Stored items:
--- START ---
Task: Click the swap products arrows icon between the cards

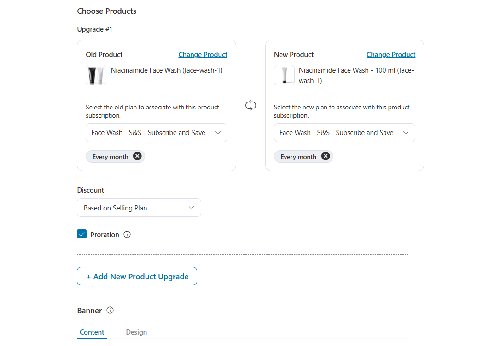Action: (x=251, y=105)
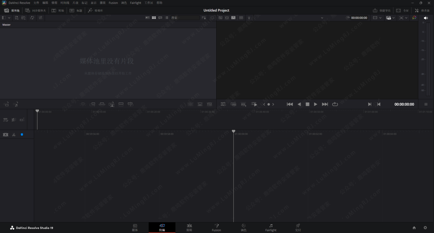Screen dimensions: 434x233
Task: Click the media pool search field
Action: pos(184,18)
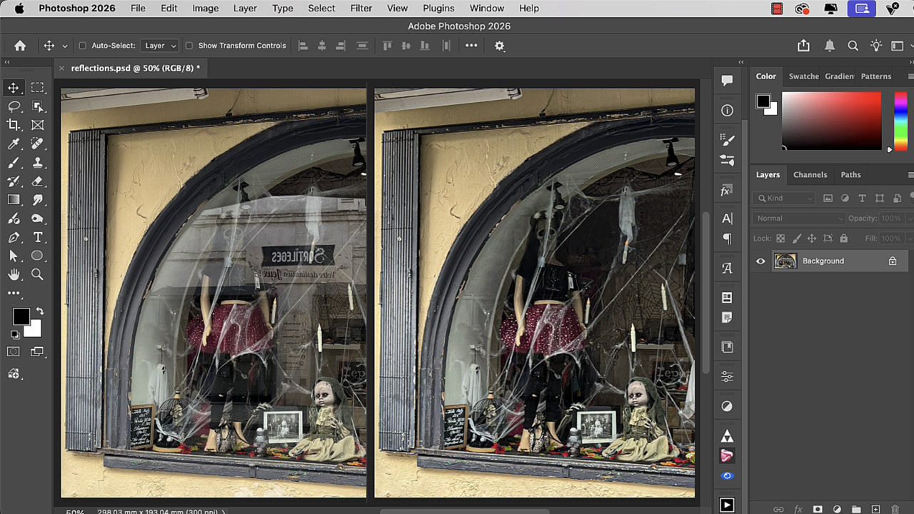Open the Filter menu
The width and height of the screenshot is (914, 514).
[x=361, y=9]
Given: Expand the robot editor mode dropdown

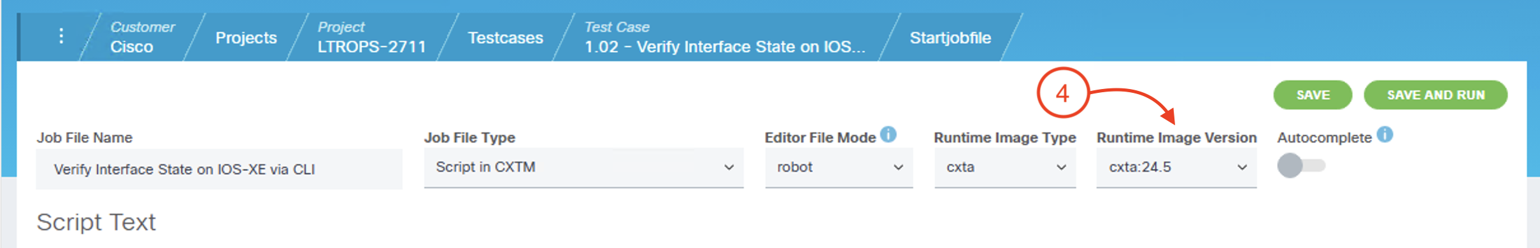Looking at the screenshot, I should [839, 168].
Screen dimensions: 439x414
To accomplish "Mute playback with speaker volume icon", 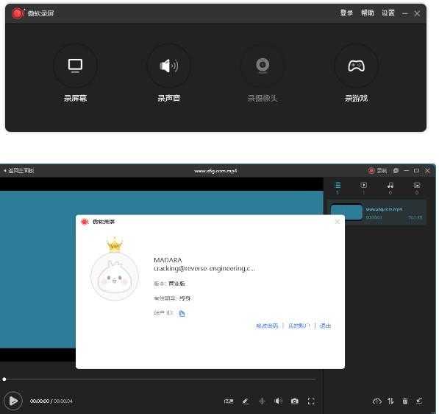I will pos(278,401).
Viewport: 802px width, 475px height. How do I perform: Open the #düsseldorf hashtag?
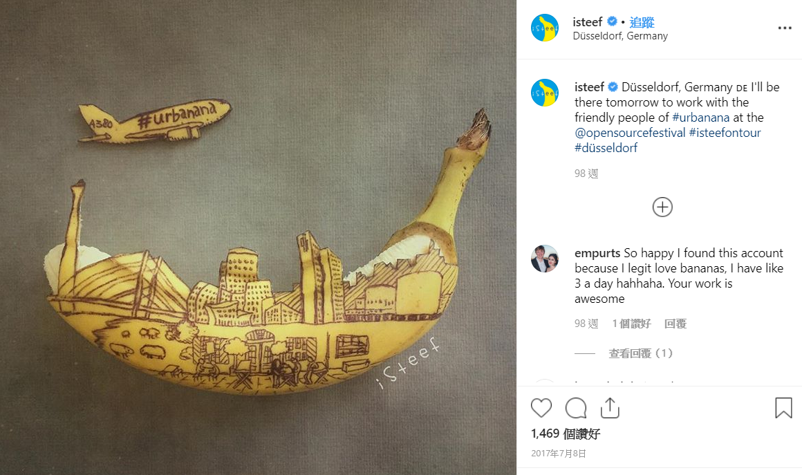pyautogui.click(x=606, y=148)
--- END ---
Take the line with "Viewport: 802px width, 475px" and every line after it through the end of the data, and write only them out exactly, leaving out the pictures.

#### ANSWER SECTION
Viewport: 802px width, 475px height. How do I perform: Open the #düsseldorf hashtag?
pyautogui.click(x=606, y=148)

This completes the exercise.